** start GIVEN PASSAGE **

# Stripers off the pier



## R DOG (Dec 7, 2007)

Hey ya all, how you doin. I have been havin a blast catchin stripes off ther pier using a spec rig. Two at a time even.


----------



## AL_N_VB (Apr 3, 2002)

sweet...thanks fer the heads up.

I'll wait fer em ta grow up and catch em one at a time on a 12'6 heaver, 10/o owner circle hook and a fresh peice of bunker.


----------



## junkmansj (Jul 23, 2005)

I'll second that Emotion!!


----------



## RuddeDogg (Mar 20, 2004)

*Hhhmmm*

opcorn:opcorn:opcorn:opcorn:


----------



## Fishman (Apr 23, 2000)

What Dog said and what pier you catchin them strips on.

Also welcome aboard


----------



## barty b (Dec 31, 2004)

Nserch4Drum said:


> I wait fer em ta grow up and catch em one at a time on a 12'6 heaver, 10/o owner circle hook and a fresh peice of bunker.


That aint how Neil tells it...


----------



## baitslingin (Jul 31, 2005)

heard there was a buncha cows over at the 
CONCRETE SHIPS


----------



## bbcroaker (Jan 6, 2005)

baitslingin said:


> heard there was a buncha cows over at the
> CONCRETE SHIPS


Where are the CONCRETE SHIPS>


----------



## barty b (Dec 31, 2004)

Hell, I live in FLORIDA and know where the *CONCRETE SHIPS* are


----------



## baitslingin (Jul 31, 2005)

HERES A LINK TO THE
CONCRETE SHIPS

http://maps.google.com/?ie=UTF8&t=h&om=0&ll=37.164694,-75.990887&spn=0.040082,0.076904&z=13


----------



## Justfshn (Nov 22, 2007)

not sure what pier the o.p was at but while driving buy the ov pier today there sign says "lots of strippers".


----------



## Lip Ripper (Dec 8, 2003)

SGT.Bunghole said:


> not sure what pier the o.p was at but while driving buy the ov pier today there sign says "lots of strippers".


hell, im at the wrong pier!!!! wonder what there catchin them on? i tried a stingsilver the other night and she smacked the hell outta me.


----------



## Justfshn (Nov 22, 2007)

ha yeah i guess it does say "striper" but im sure there are plenty of both there.


----------



## eaglesfanguy (May 1, 2003)

barty b said:


> Hell, I live in FLORIDA and know where the *CONCRETE SHIPS* are


 LOL i live in Tampa and know where the concrete ships of Kiptopeke beach are..
Heck once got stranded on one... 
did the no no.. of going aboard one chilly febuary morning.. and my mooring line parted.. we were exploring and i looked out a port hole and about 50 yards away was my boat... i was inches away from jumping into the chilly chesapeak.. but my buddy talked me out of trying to swim for it.. and after about 40 mins we got the attention of a fellow boater.. and they took us to our boat which was just about to smack into the high rise bridge cbbt.. whooo.. that still is a scary thought.. 
And that was about 10 years ago


----------

** end GIVEN PASSAGE **

GIVEN EXERCISE 1
Pick out each line in the records below that contains the string "coordinates", and copy those lines.

** start INFORMATION GIVEN **

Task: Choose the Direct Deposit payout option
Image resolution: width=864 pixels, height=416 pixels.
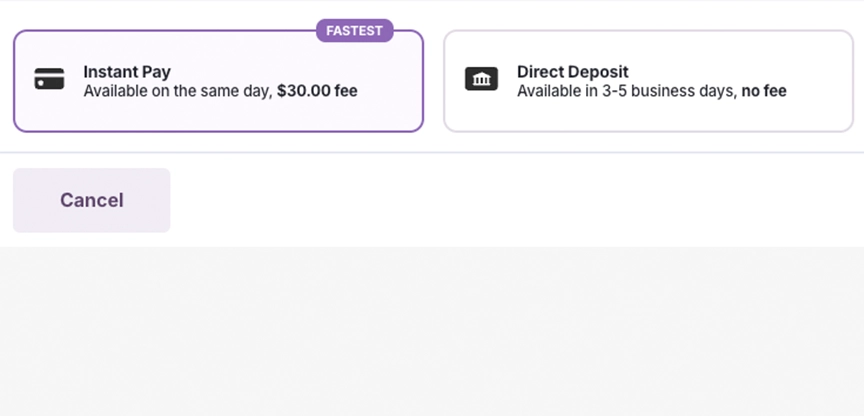Action: [x=649, y=81]
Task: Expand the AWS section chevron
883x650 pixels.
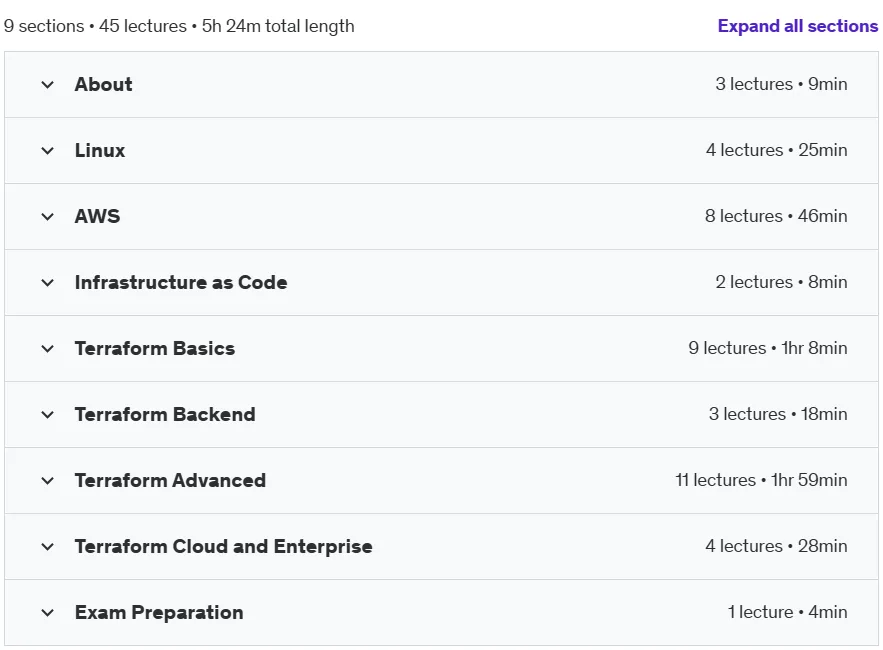Action: 48,217
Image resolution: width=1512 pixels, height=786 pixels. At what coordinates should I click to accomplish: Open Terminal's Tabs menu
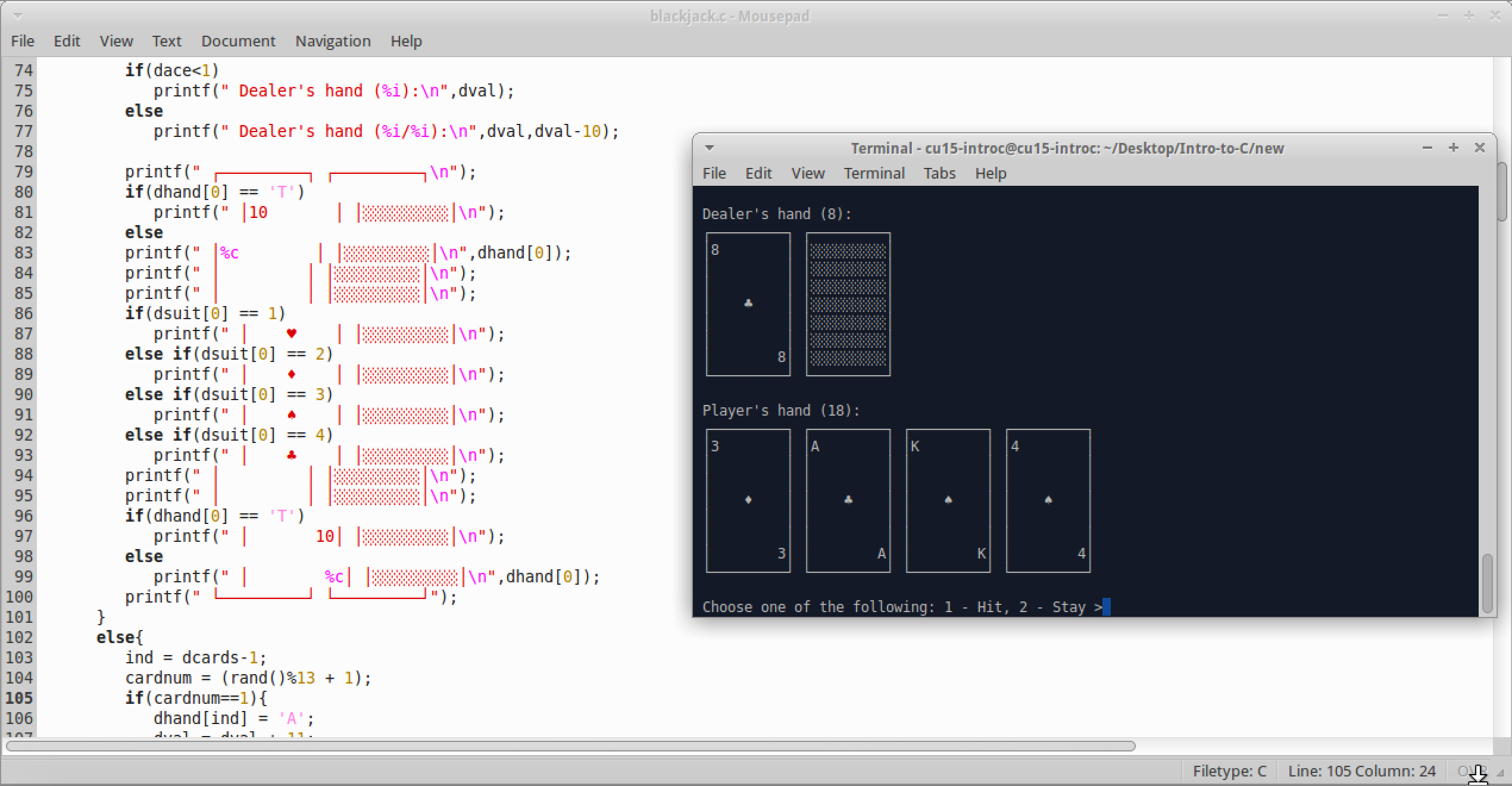tap(939, 173)
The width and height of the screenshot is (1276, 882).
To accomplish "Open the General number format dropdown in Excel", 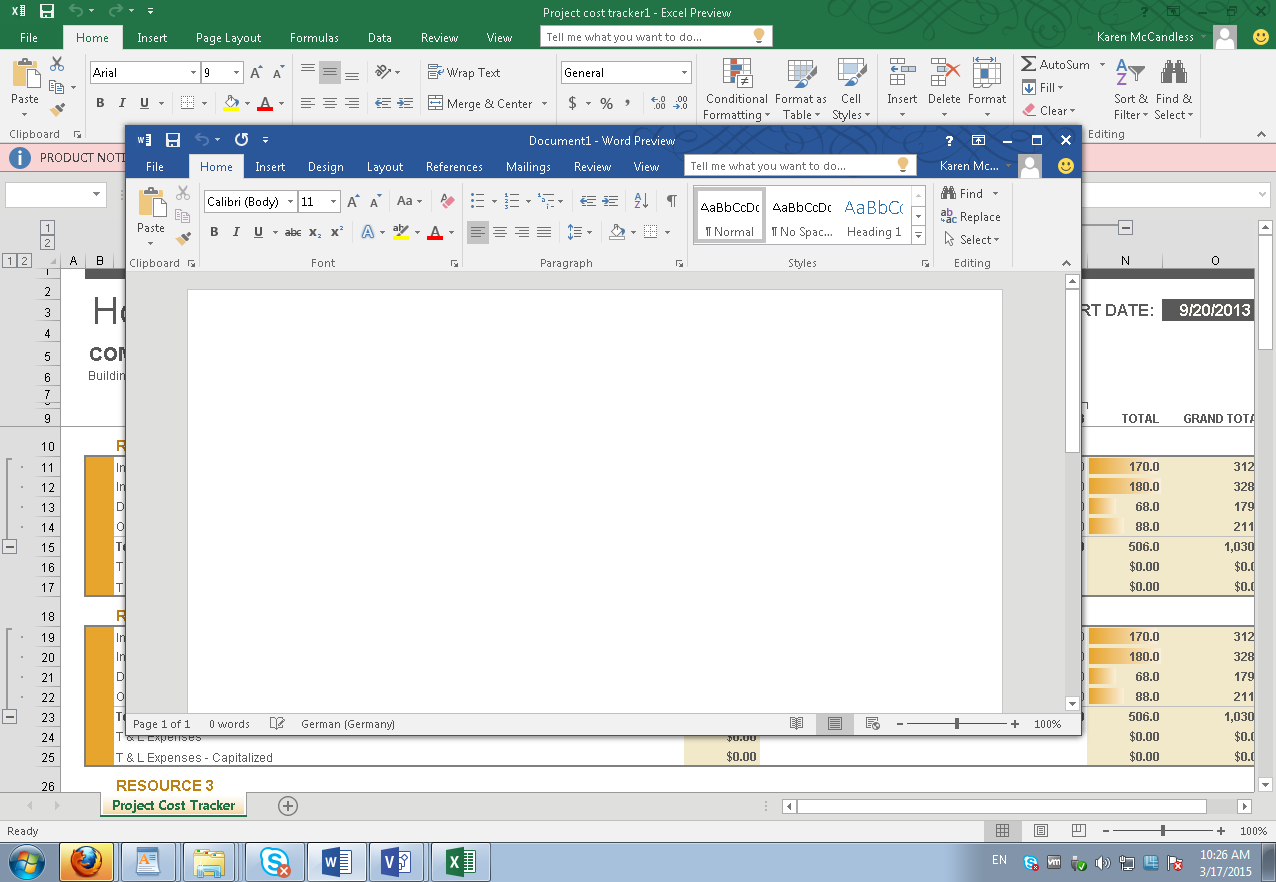I will click(x=684, y=73).
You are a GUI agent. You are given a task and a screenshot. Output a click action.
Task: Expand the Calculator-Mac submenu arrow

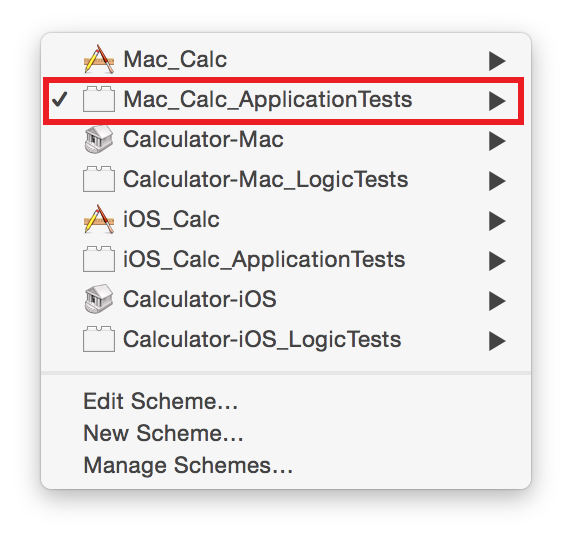pos(497,141)
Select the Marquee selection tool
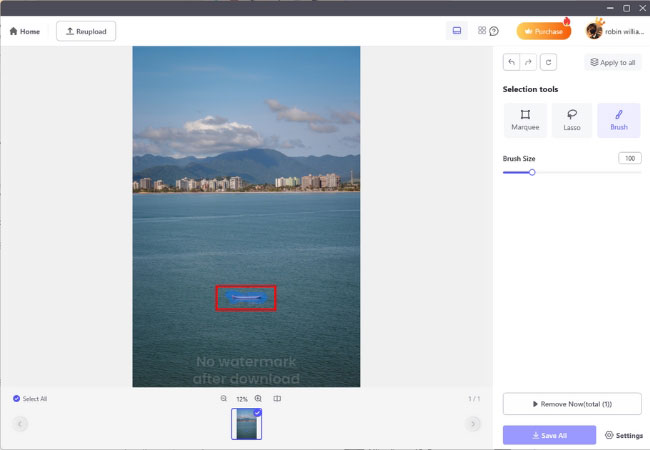 (x=525, y=120)
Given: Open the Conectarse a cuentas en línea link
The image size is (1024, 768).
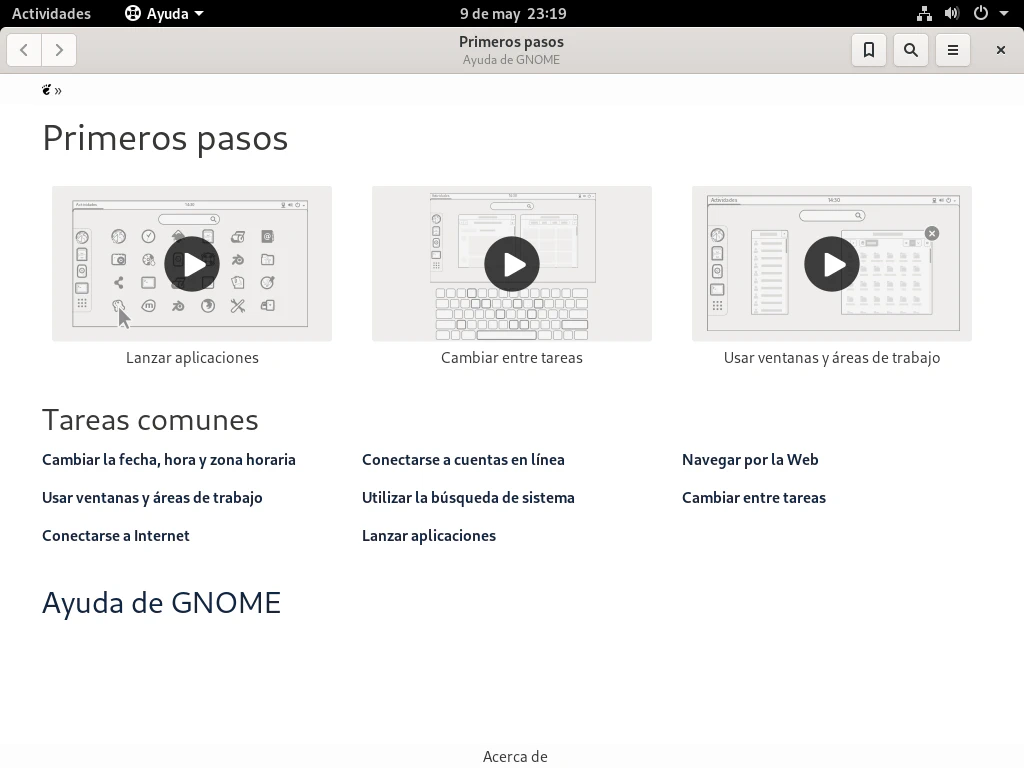Looking at the screenshot, I should click(463, 460).
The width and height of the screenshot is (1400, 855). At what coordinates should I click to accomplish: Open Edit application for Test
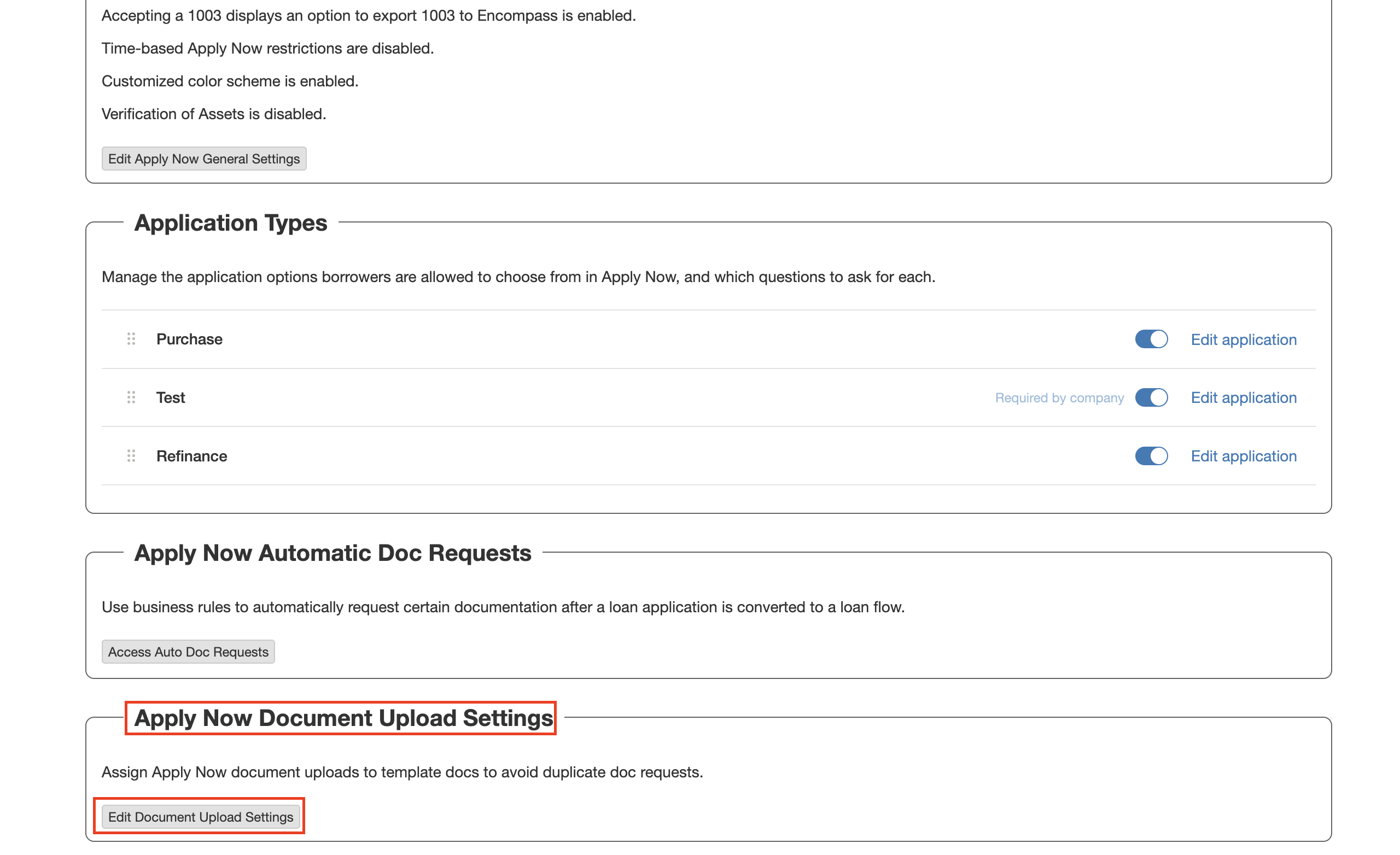pos(1243,397)
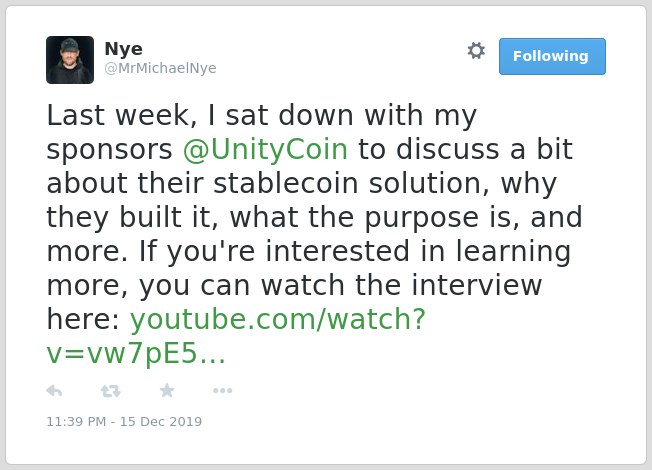Click the word stablecoin in tweet
The width and height of the screenshot is (652, 470).
coord(286,183)
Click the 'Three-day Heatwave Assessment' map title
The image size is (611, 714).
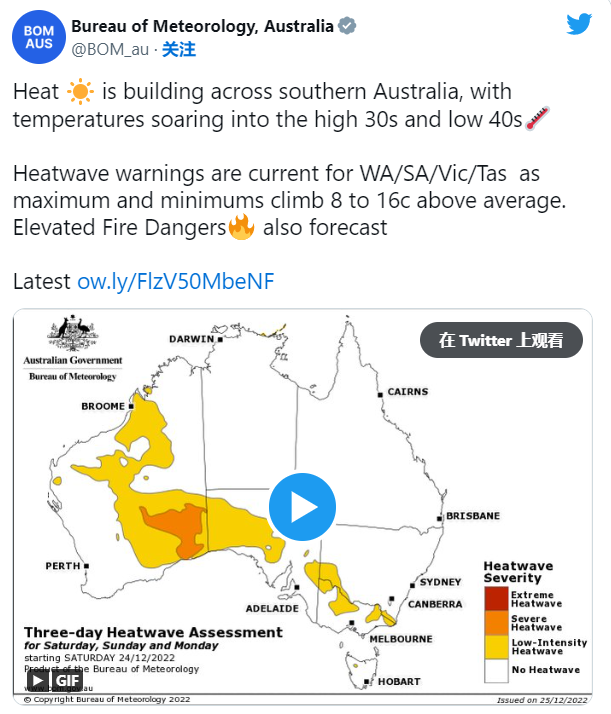(x=153, y=632)
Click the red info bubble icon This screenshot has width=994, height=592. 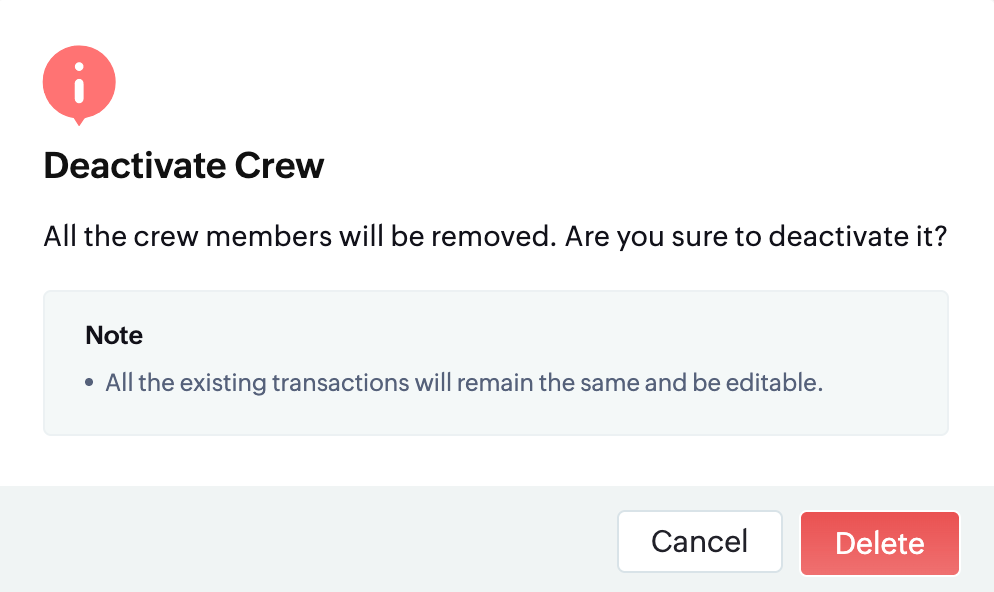pyautogui.click(x=79, y=83)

** end INFORMATION GIVEN **

GIVEN EXERCISE 2
Reproduce word for word the part of the pier fishing thread starting with "# Stripers off" and going on through "a time even.".

EXERCISE RESULT 1
Image resolution: width=1512 pixels, height=786 pixels. At what coordinates should I click to accomplish: Open Terminal's Tabs menu
The width and height of the screenshot is (1400, 855). At what coordinates should I click to accomplish: Open Edit application for Test

EXERCISE RESULT 2
# Stripers off the pier



## R DOG (Dec 7, 2007)

Hey ya all, how you doin. I have been havin a blast catchin stripes off ther pier using a spec rig. Two at a time even.